Under the 2015–2019 Metropolitan Transportation Authority (MTA) Capital Plan, the station underwent a complete overhaul as part of the Enhanced Station Initiative and was entirely closed for several months. Updates included cellular service, Wi-Fi, USB charging stations, interactive service advisories and maps. The award for Package 2 of the renovations, which covered renovations at the 30th Avenue, Broadway, 36th Avenue, and 39th Avenue stations, was awarded on April 14, 2017, to Skanska USA. This station, along with 36th Avenue, was closed entirely for around eight months starting on October 23, 2017. After the 30th Avenue and 36th Avenue stations closed, there was some controversy over the loss of business near these stations. The stations reopened on June 22, 2018. In July 2018, the MTA retroactively awarded a contract for the additional platform and girder repairs at the 30th and 36th Avenues stations, conducted after the stations had reopened.

==Station layout==

This elevated station has three tracks and two side platforms. The center track is not used in revenue service, but it had been used regularly as recently as 2002.

The ends of each platform contain full-height mesh windscreens, while the center of the platform contains glass windscreens and black metal canopies. Prior to the 2018 renovations, both platforms had creme-colored windscreens for the entire lengths, except for a small section on the Astoria-bound platform at the north end, and red wooden canopies at their centers.
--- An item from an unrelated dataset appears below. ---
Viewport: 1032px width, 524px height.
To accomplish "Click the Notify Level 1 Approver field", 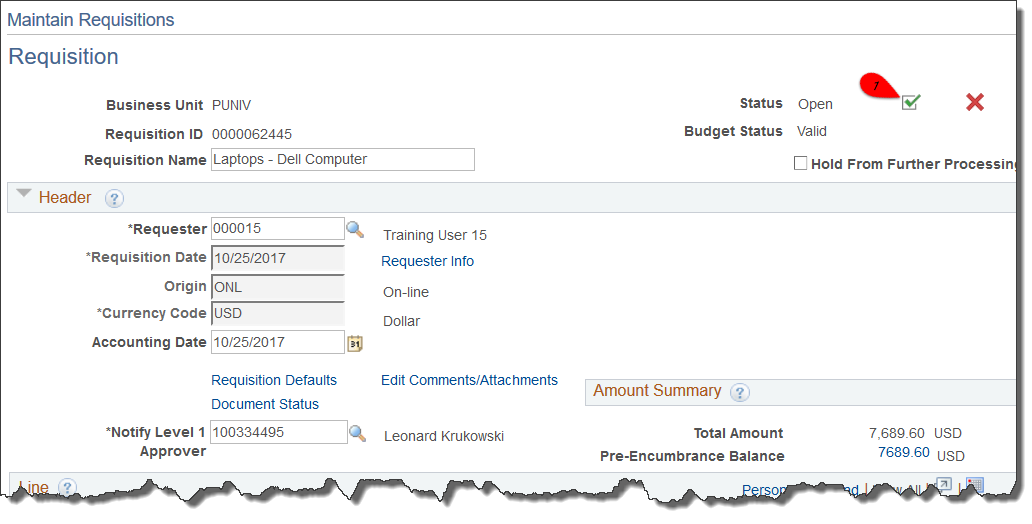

As part of the MTA Arts & Design program, Maureen McQuillan created an artwork for the station, titled Crystal Blue Persuasion, which was installed in 2018. The artwork consists of laminated glass panels in the mezzanine. The name of the artwork is a reference to Tommy James's song "Crystal Blue Persuasion".

===Exits===
The station's only entrance is via an elevated station-house beneath the tracks. It contains two staircases to each platform, a waiting area covered with transite that allows free transfer between directions, turnstile bank, token booth, and three street stairs going down to all corners of 36th Avenue and 31st Street except the northeast one.